■ EXERCISE ■
Transcribe each line of the items below exactly, character for character, and leave the pictures out of your transcription.
** Start DATA SUPPLIED **
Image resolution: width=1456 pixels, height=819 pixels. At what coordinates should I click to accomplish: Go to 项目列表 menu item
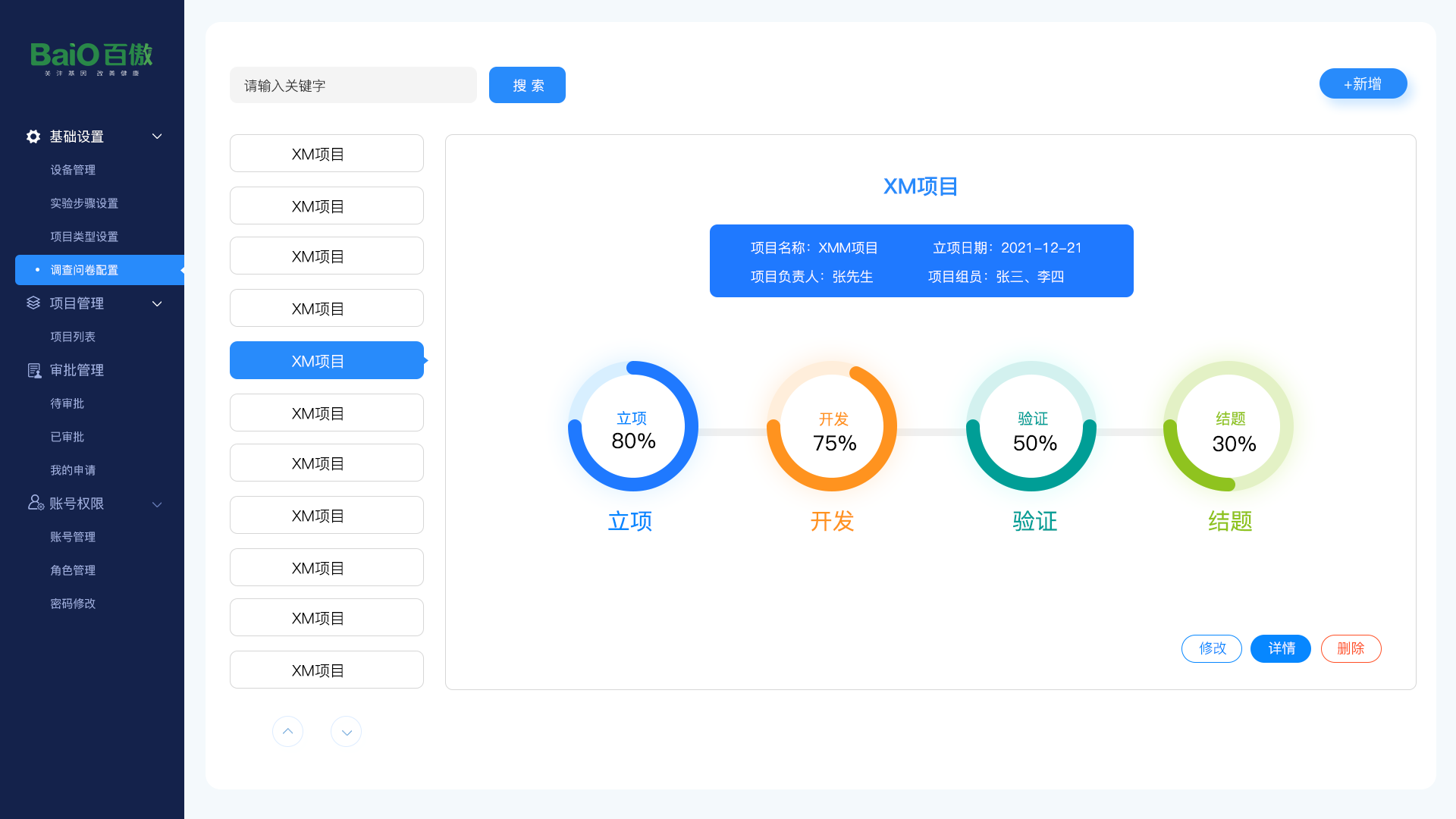[73, 337]
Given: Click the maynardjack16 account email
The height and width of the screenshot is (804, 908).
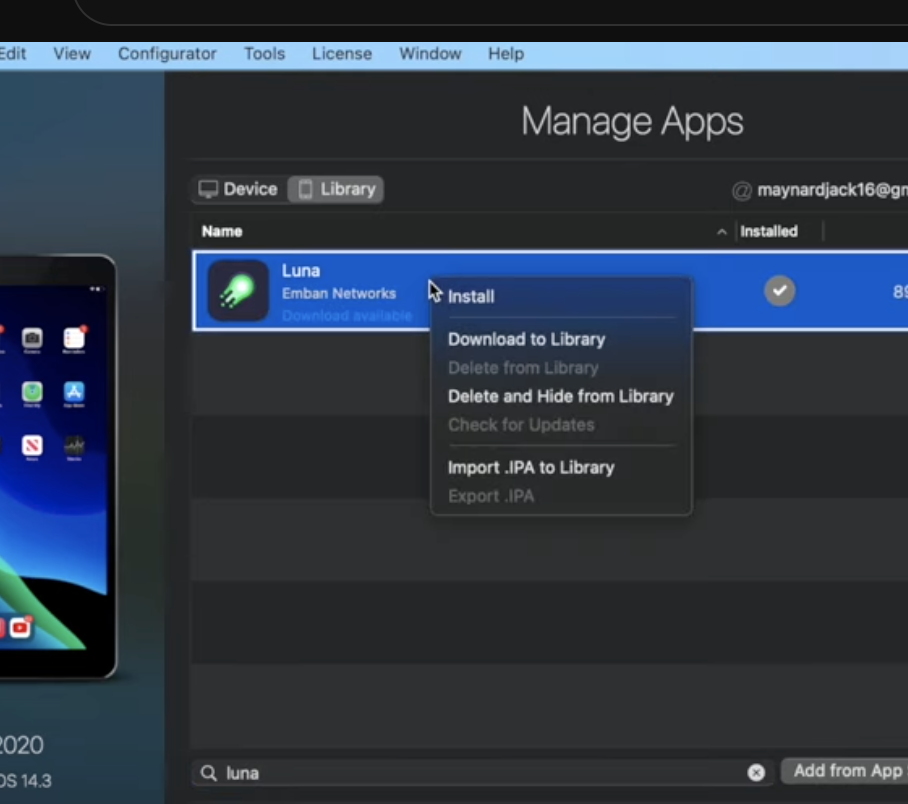Looking at the screenshot, I should click(828, 190).
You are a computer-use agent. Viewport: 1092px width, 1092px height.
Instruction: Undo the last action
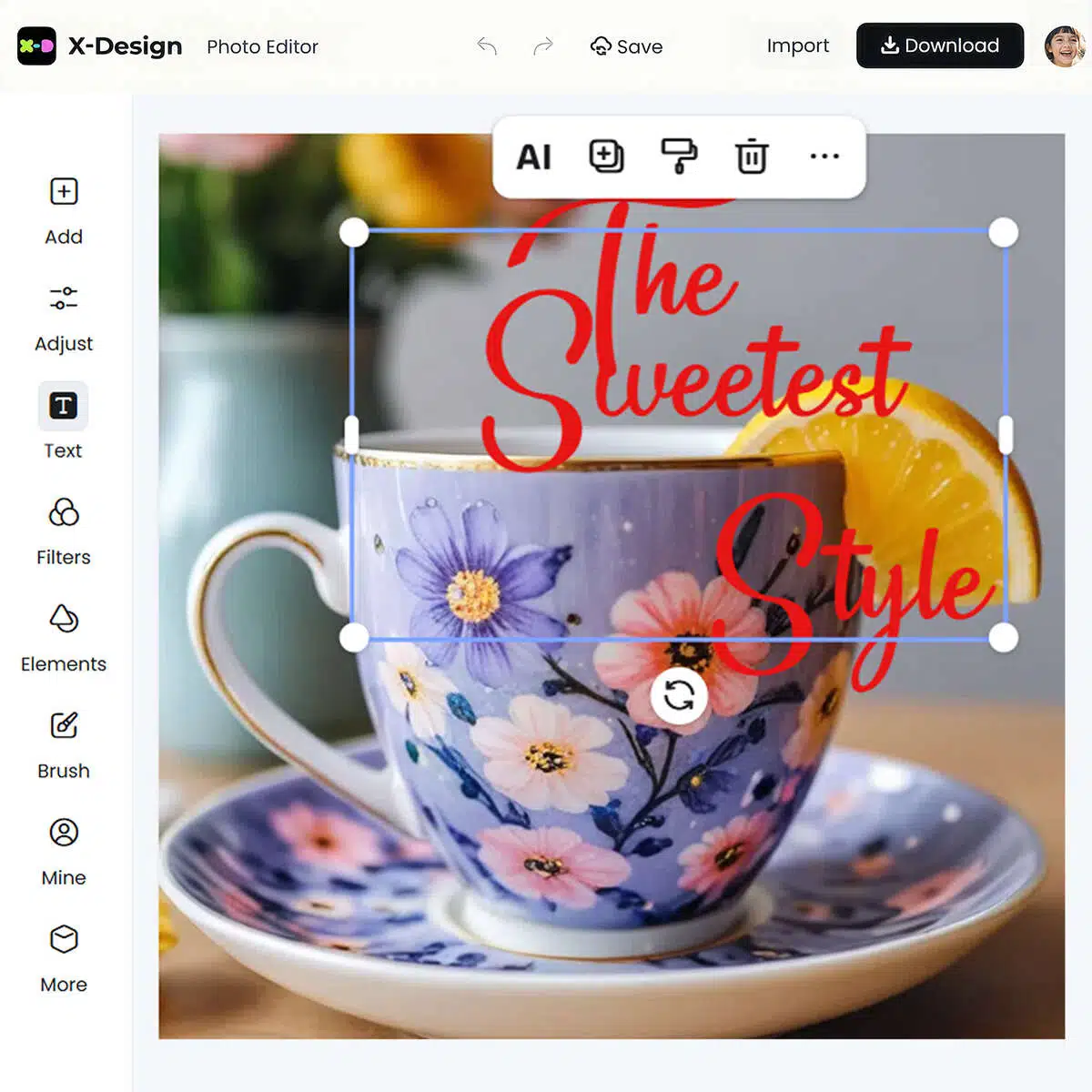[487, 46]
** End DATA SUPPLIED **
■ FULL ANSWER ■
Image resolution: width=1456 pixels, height=819 pixels. At what coordinates should I click to accomplish: Go to 项目列表 menu item
[73, 337]
Given: Click the maynardjack16 account email
The height and width of the screenshot is (804, 908).
Looking at the screenshot, I should click(828, 190).
You are a computer-use agent. Viewport: 1092px width, 1092px height.
Instruction: Undo the last action
[487, 46]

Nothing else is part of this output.